Veracity AI

How the AI works

Large Language Models (LLMs) are a powerful kind of instruction-ready AI chatbot. They are good at summarizing text like subject-matter experts would. Unlike experts, they can sometimes get basic things wrong in any number of ways. That's why asking them to reason on their own about how likely it is that a statement is true or false is not a reliable approach to using LLMs for fact-checking.

Veri-fact.ai takes a more reliable approach based on “Retrieval-Augmented Generation” or RAG for short. Here, this means having the LLM base its response on relevant text from reliable sources on the internet. Veri-fact.ai does this by:

Instructing the LLM to first come up with text that when pasted in the search bar of a search engine like Google Search will find content relevant to the statement being assessed. The search then returns a list of websites.
Veri-fact.ai then extracts a main snippet of text from each website as well as a source credibility score obtained from a database we use.
The LLM is then instructed to summarize all the sources' text and scores with the purpose of answering how true is the original statement. The LLM is also instructed to provide a corresponding reliability score between 0 and 100% from very likely false to very likely true. The score is pulled out of the LLM directly--it is not calculated from an equation.

There are a few minor additional steps to this process, e.g.:

Checking first to make sure what you entered can be interpreted as a statement.
Getting the LLM to generate multiple search texts to improve the diversity in the returned search results.
How to handle the situation when there aren't many websites returned by the search.

That's all there is to it. Now you know! See our User Guidelines for more details on how to use the app.

An academic paper of an earlier version of the approach that goes into more technical detail is:

Jacob-Junqi Tian, Hao Yu, Yury Orlovskiy, Tyler Vergho, Mauricio Rivera, Mayank Goel, Zachary Yang, Jean-François Godbout, Reihaneh Rabbany, & Kellin Pelrine (2024). Web Retrieval Agents for Evidence-Based Misinformation Detection. In First Conference on Language Modeling. [reference]

Some additional notes:

Why does this work at all? LLMs sometimes being wrong means that the conclusion of the app about how true the statement is, the summary it provides in support of that conclusion, as well as the reliability score itself can potentially all be misleading. That said, LLMs do very well at summarizing text. It is less obvious that the LLM will return a sensible reliability score. However, studies that have compared these score numbers do show high (but not perfect) overlap (see this reference for more detail). This is possible because there are numbers given in discussions about real events written all over the internet and the LLM was trained with lots of this internet data.
Veri-fact.ai uses a particular database of source reliability scores that assign a score to a web domain name (like a news outlet cnn.com or a government us.gov). There is a handful of such databases out there. One study has collected some of these and shown they give similar reliabilities. They also made a composite score from a standard way of combining them. We use the database they provide of this composite score.

# DATA RECORDS
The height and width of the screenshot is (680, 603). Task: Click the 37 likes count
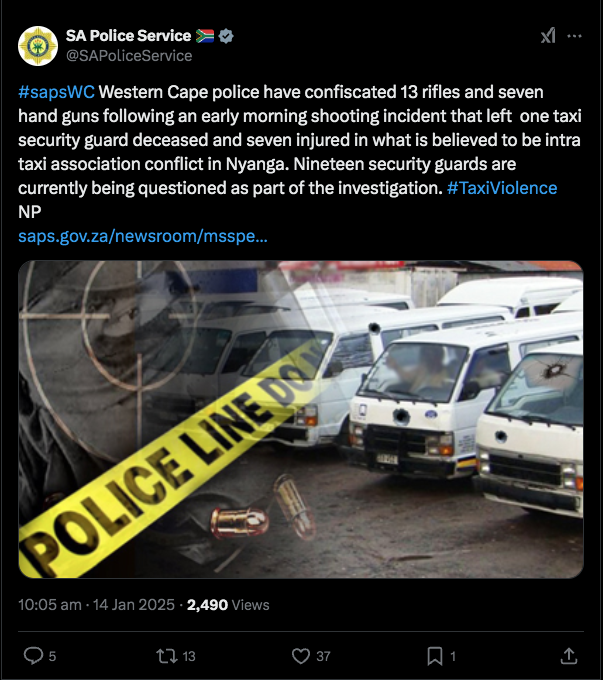tap(323, 656)
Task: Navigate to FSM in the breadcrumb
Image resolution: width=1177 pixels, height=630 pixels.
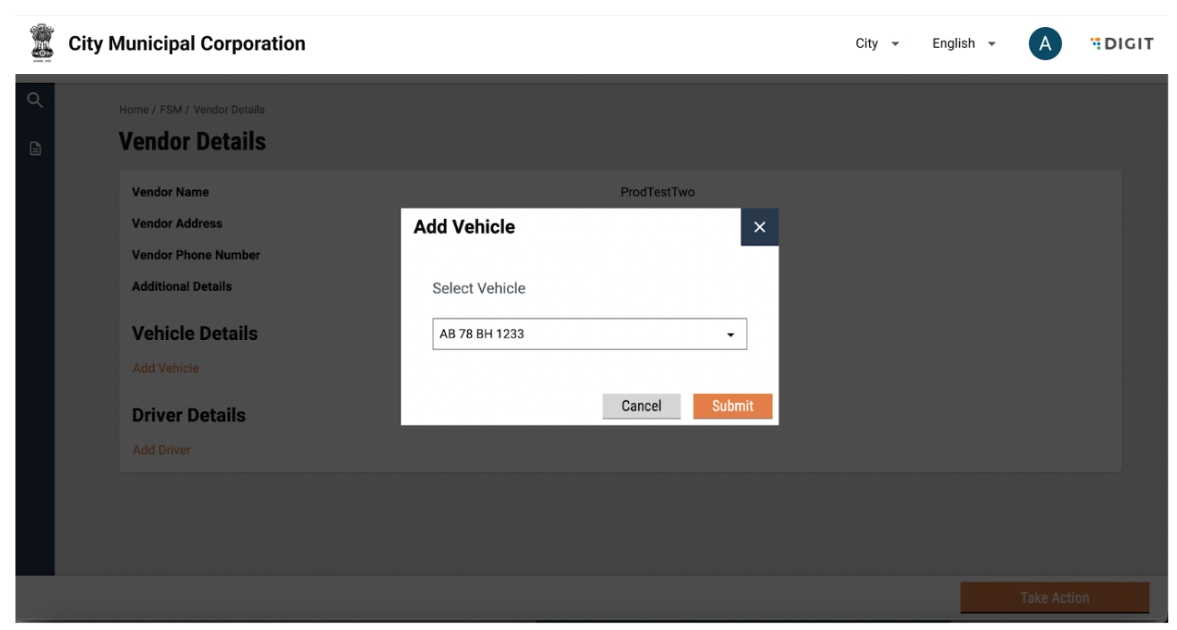Action: coord(165,109)
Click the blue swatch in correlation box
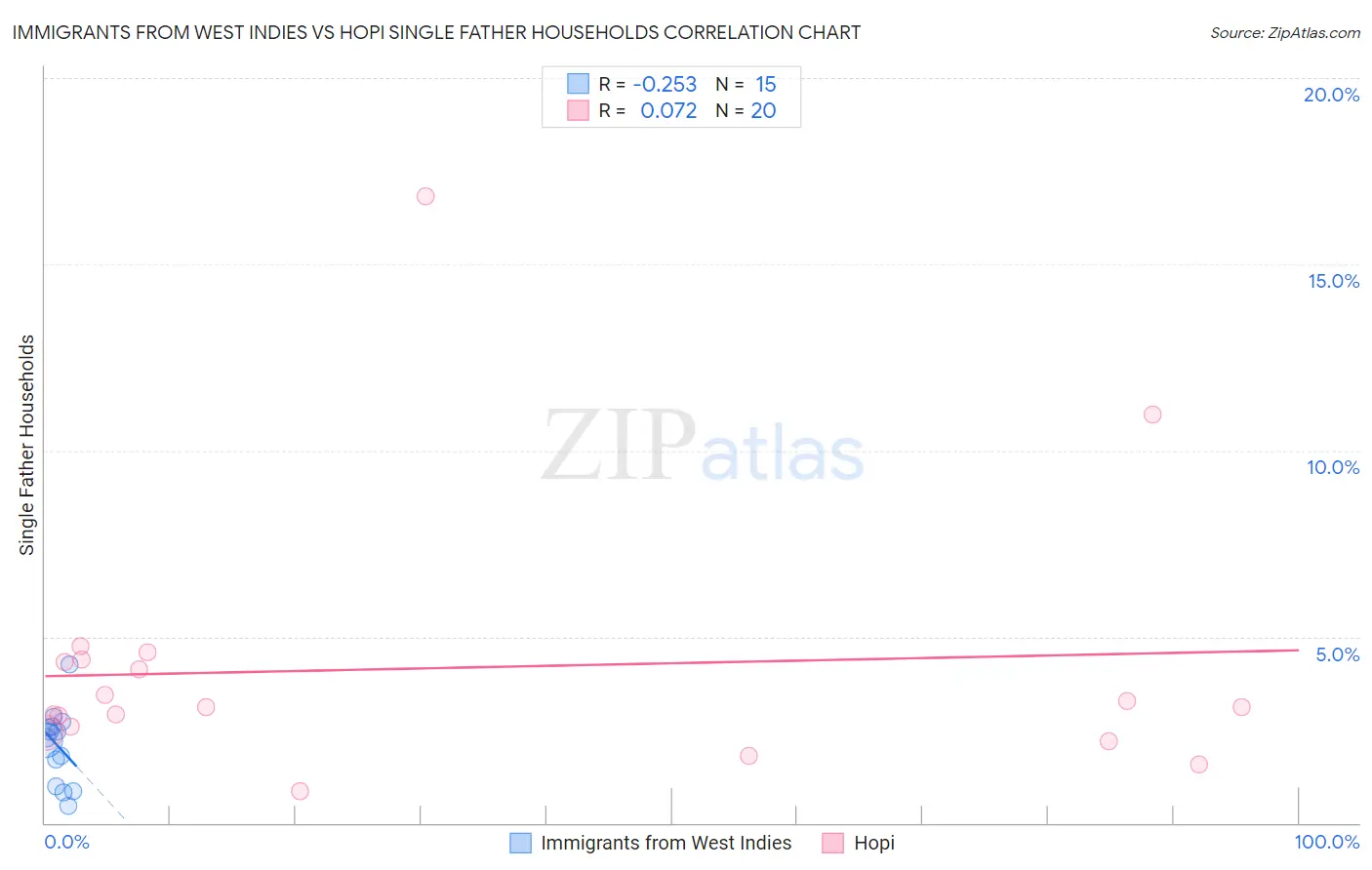 point(578,84)
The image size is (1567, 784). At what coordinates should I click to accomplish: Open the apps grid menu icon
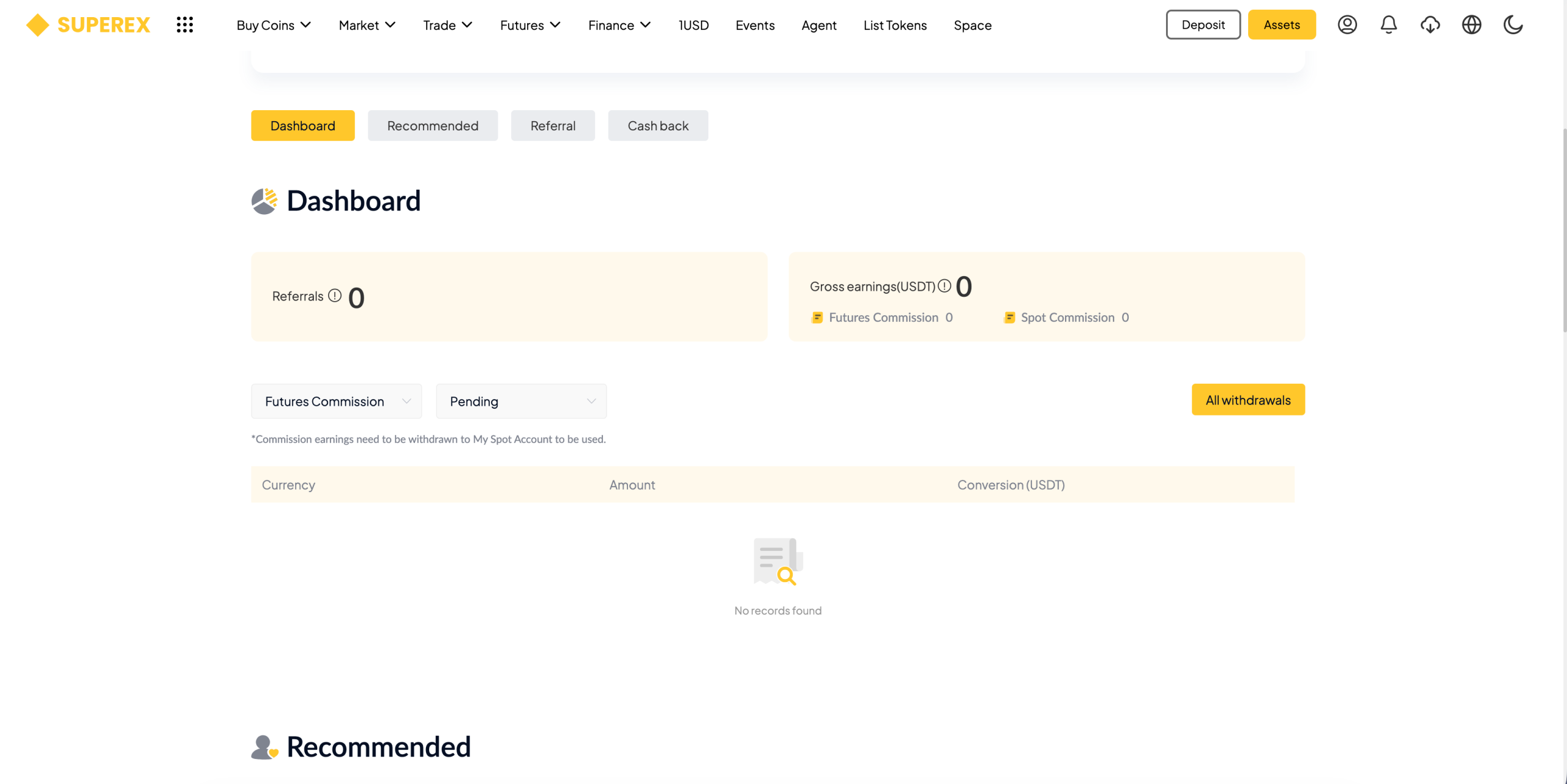(x=185, y=24)
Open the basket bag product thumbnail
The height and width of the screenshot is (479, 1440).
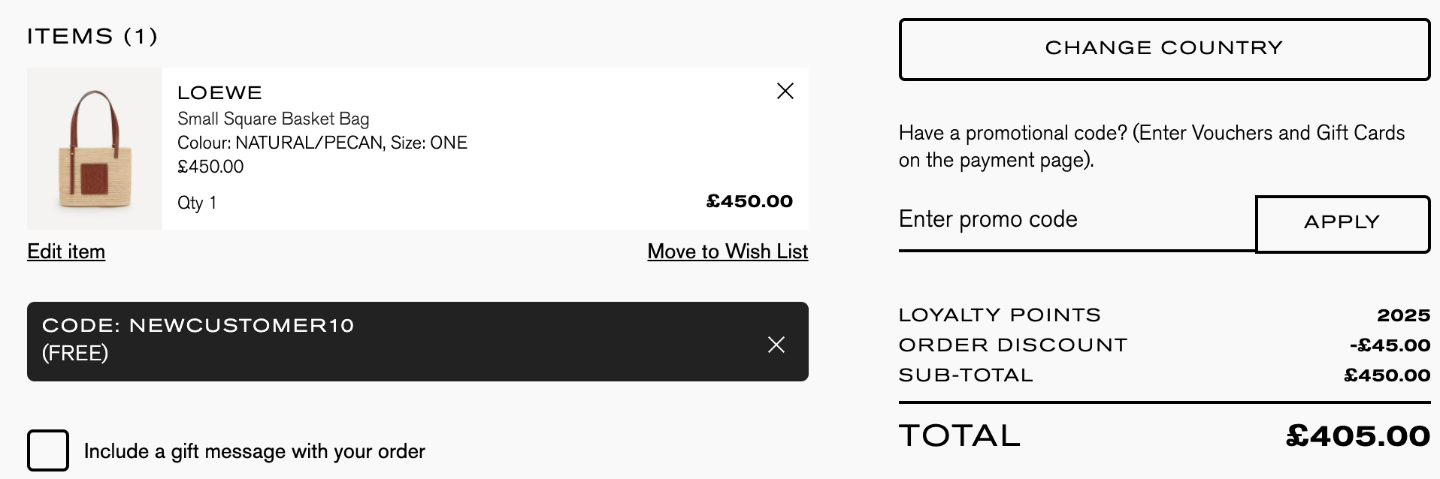tap(94, 149)
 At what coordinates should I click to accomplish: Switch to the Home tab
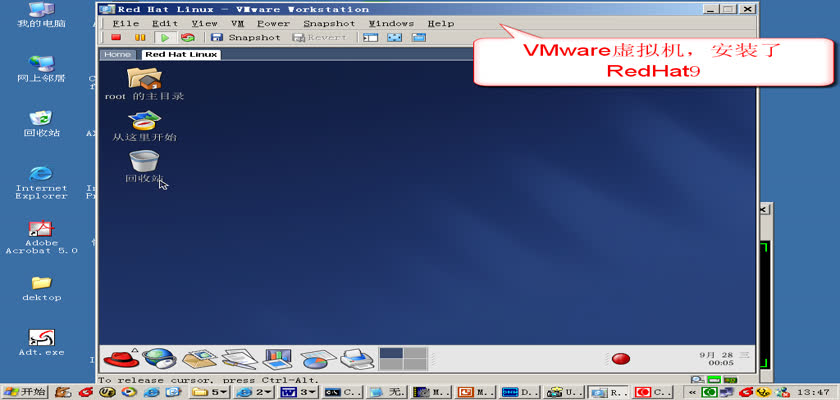(x=117, y=54)
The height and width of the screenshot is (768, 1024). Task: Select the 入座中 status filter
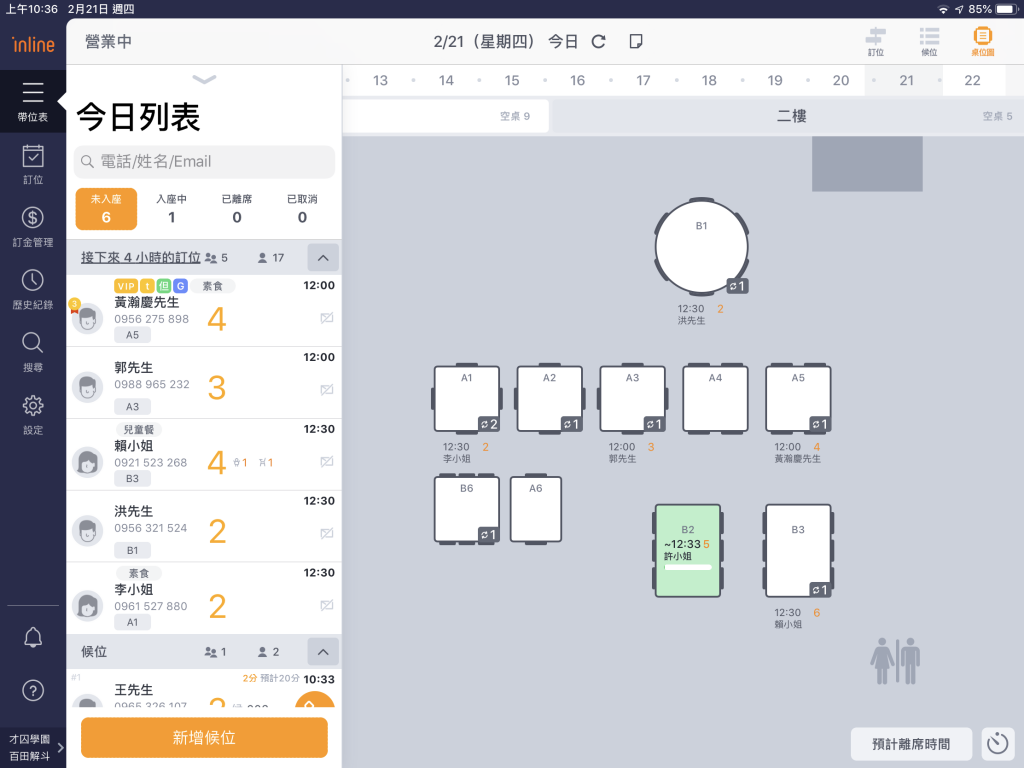(x=171, y=208)
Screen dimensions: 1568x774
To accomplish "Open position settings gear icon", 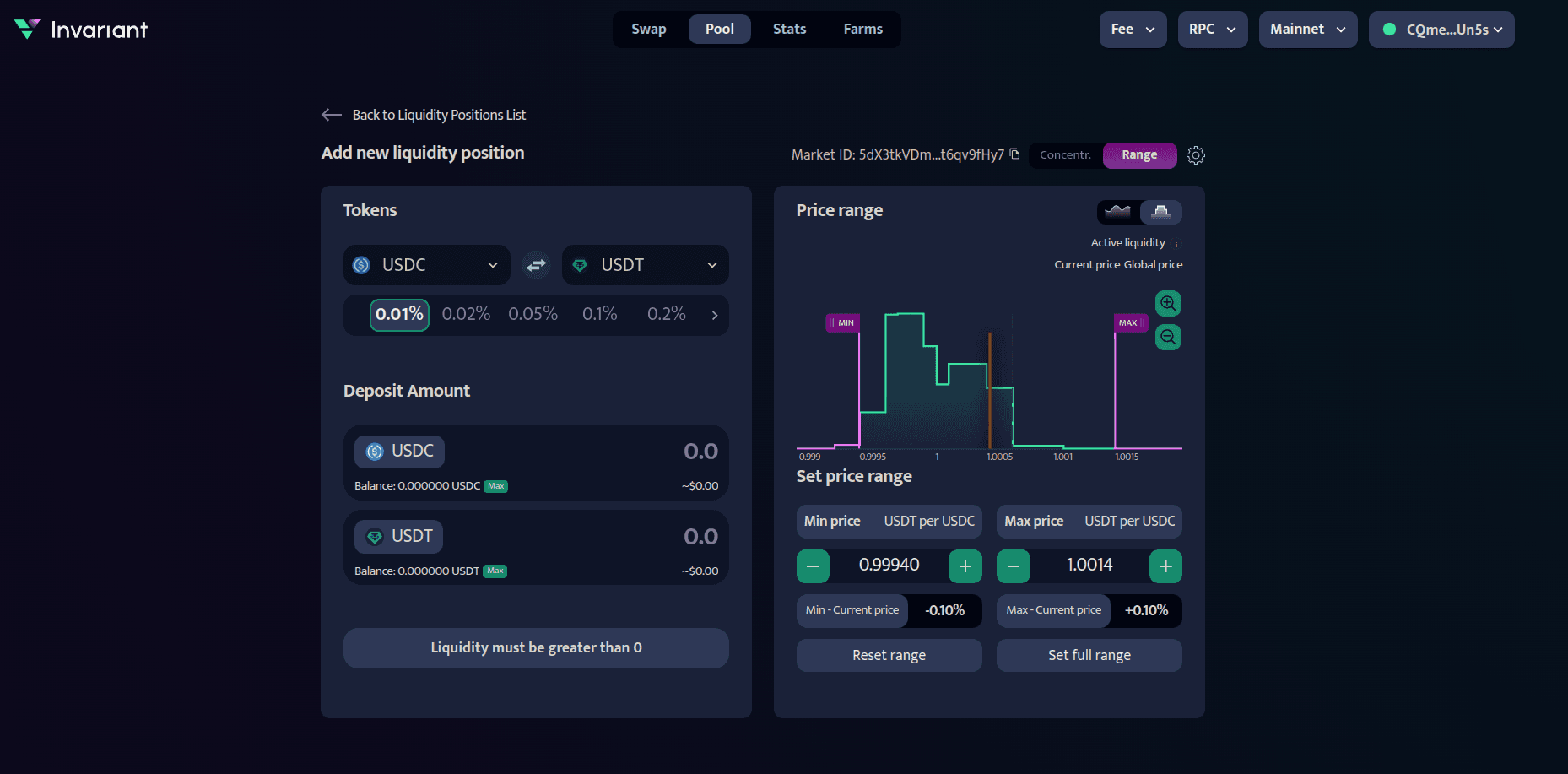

# QUESTIONS
- a) Answer these questions about the Veri-fact.ai page, each on its own line:
(i) What does RAG stand for?
(ii) What range does the LLM's reliability score span?
(iii) What does the source reliability database assign a score to?
- b) Copy everything in the Veri-fact.ai page from "There are a" down to "returned search results.", renaming "statement" as "claim".
The items have no connection to the Veri-fact.ai page.

# ANSWERS TO THE TASKS
- a)
(i) Retrieval-Augmented Generation
(ii) Between 0 and 100%, from very likely false to very likely true
(iii) A web domain name

- b)
There are a few minor additional steps to this process, e.g.:

Checking first to make sure what you entered can be interpreted as a claim.
Getting the LLM to generate multiple search texts to improve the diversity in the returned search results.